Auf einen Blick
Die FPÖ triumphiert, die Gegner sind schockiert: Herbert Kickl (56), Chef der rechtspopulistischen Freiheitlichen Partei, wird neuer österreichischer Kanzler. Am Montag hat ihn Bundespräsident Alexander Van der Bellen (80) wider Willen mit der Bildung einer neuen Regierung beauftragt. Mangels Alternativen konnte der nicht anders: Koalitionsgespräche zwischen ÖVP, SPÖ und den Neos waren gescheitert und führten zum Rücktritt von ÖVP-Kanzler Karl Nehammer (52).

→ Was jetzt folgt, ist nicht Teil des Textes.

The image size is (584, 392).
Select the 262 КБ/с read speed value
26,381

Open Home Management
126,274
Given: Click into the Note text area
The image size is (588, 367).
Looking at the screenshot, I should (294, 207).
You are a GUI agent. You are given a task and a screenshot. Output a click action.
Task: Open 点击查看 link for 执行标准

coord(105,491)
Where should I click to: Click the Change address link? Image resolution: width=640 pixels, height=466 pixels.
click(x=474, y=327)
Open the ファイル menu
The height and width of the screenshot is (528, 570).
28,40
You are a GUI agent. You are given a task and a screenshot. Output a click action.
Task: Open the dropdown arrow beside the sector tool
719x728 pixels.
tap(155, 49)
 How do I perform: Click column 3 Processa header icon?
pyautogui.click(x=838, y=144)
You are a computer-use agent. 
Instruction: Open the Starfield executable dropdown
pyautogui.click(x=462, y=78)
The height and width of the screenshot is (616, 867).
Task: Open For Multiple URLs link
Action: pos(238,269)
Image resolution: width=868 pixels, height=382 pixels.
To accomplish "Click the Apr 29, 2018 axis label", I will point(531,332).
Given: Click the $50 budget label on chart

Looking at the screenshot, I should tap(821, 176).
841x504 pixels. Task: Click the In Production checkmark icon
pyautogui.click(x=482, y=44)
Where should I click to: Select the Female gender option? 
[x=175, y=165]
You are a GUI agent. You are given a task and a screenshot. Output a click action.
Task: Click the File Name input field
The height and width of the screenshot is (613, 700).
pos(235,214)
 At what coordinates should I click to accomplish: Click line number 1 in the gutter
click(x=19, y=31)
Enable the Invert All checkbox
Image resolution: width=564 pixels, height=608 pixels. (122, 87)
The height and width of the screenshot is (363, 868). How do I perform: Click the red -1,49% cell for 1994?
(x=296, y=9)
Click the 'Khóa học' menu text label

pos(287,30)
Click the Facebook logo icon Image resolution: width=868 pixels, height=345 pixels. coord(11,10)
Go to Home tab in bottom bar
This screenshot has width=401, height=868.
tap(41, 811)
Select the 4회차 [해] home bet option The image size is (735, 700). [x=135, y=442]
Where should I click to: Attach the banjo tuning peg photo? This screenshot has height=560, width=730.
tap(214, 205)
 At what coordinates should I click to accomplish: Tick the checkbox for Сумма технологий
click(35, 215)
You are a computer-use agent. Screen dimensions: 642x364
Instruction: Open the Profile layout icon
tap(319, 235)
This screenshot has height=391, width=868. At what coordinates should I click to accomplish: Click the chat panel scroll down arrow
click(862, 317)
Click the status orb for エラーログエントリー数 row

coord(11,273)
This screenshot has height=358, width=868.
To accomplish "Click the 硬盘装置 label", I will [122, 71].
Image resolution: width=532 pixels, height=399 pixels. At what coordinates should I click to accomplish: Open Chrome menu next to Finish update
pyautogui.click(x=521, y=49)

Am Montag protestierten FPÖ-Gegner auf dem Ballhausplatz in Wien. Gekommen waren unter anderem die «jüdischen österreichischen HochschülerInnen» und die «Omas gegen Rechts», die Parolen wie «Alle gegen den Faschismus» und «Kickl rausschmeissen» skandierten. Auf Donnerstag ist eine grosse Menschenkette angekündigt. Das Motto tönt nach Weltuntergang: «Alarm für die Republik».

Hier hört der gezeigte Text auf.